What can East Africa’s trading bloc do about violence in the DRC?

People in military uniform stand near white tanks.
Reuters/Djaffar Sabiti
Peacekeepers on patrol.
By Carlos Mureithi
Published Last updated

Security in the eastern part of the Democratic Republic of Congo (DRC), the newest member of the East African Community (EAC), has been deteriorating over the past three months due to rebel activities and reprisals against civilian populations.

On March 28, just a day before the DRC officially joined the EAC, fighters from the M23 rebel group attacked military positions near the country’s border with Uganda and Rwanda. And the following day, eight peacekeepers died when a United Nations helicopter crashed in eastern DRC. The situation in the DRC is recurrent in different parts of the country, with conflict being caused by armed groups interested in minerals, as well as ethnic, cultural, religious, and political rivalries.

With the DRC joining Burundi, Kenya, Rwanda, South Sudan, Tanzania, and Uganda in the EAC this week, it is unclear what impact membership of the trading bloc can have on chronic violence. It is an economic grouping, after all, and the main expected benefit of the DRC joining is increased trade. But the organization also aims to achieve security and stability in the region.

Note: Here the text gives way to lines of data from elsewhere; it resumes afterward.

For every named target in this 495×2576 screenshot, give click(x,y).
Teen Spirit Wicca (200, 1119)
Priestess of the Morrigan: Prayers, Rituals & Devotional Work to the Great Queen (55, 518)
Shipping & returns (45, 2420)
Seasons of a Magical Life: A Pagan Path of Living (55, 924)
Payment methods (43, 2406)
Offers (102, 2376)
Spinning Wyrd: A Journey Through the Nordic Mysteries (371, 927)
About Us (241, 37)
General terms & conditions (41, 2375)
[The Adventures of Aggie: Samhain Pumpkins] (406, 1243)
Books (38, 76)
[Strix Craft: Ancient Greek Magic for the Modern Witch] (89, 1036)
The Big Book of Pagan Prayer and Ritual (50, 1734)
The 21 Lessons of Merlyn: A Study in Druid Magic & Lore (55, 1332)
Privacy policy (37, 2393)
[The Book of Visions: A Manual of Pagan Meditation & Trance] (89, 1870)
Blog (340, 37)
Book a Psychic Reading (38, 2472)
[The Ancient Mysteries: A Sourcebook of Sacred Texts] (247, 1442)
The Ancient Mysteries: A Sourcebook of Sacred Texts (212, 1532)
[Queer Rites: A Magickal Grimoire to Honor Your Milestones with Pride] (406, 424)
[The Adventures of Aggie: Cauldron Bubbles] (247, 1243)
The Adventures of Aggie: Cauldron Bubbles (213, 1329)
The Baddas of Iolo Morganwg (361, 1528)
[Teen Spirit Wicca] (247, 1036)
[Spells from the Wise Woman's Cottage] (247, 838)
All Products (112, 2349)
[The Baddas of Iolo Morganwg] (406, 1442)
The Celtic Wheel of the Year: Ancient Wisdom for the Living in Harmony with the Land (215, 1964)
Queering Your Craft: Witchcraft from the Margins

The East African Community has a strategy and a framework on security

The EAC has a regional strategy on peace and security. Further, member states cooperate in all defense affairs to promote peace, security and stability in the community. However, none of this is the bloc’s primary objective.

Congolese leaders, meanwhile, are optimistic that joining the bloc will present security benefits for the country.

Deputy prime minister Christophe Lutundula Apala Pen’Apala, who is also the minister for foreign affairs, said earlier this year that the country was keen on tackling security challenges in eastern DRC with the EAC. And in his address to heads of EAC member states on March 28, when his country was admitted into the alliance, president Felix Tshisekedi expressed a similar sentiment.

“This membership will also allow the application of the community’s collective security pact,” he said, “and the enhanced pooling of forces against the activism of local and foreign armed groups, as well as terrorism.”